◆ **Task directions**:
Give again, unchanged, the line that contains "The width and" together with every line that follows it until the entries end.

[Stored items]
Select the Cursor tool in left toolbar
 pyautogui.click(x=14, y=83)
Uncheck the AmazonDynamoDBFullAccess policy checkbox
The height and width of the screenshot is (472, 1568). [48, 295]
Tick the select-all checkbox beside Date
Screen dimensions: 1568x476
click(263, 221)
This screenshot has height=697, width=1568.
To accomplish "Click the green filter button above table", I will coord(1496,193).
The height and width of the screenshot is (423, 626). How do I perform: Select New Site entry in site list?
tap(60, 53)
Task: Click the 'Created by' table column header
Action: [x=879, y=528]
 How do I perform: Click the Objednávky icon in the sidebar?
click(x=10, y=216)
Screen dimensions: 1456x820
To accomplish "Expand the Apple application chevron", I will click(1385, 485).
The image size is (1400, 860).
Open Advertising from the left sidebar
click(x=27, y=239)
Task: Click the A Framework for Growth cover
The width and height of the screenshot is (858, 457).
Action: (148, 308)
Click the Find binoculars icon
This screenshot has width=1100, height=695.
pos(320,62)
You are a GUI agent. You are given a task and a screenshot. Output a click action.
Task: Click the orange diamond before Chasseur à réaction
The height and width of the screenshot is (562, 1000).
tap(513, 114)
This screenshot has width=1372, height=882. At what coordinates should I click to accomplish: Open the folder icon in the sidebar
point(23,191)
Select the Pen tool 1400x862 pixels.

◆ **Exercise answer**:
The width and height of the screenshot is (858, 457).
Action: (148, 308)
Click the Find binoculars icon
This screenshot has width=1100, height=695.
pos(320,62)
You are a GUI agent. You are given a task and a screenshot. Output a click action.
Task: Click the orange diamond before Chasseur à réaction
The height and width of the screenshot is (562, 1000).
tap(513, 114)
This screenshot has width=1372, height=882. At what coordinates should I click to accomplish: Open the folder icon in the sidebar
point(23,191)
Select the Pen tool 1400x862 pixels.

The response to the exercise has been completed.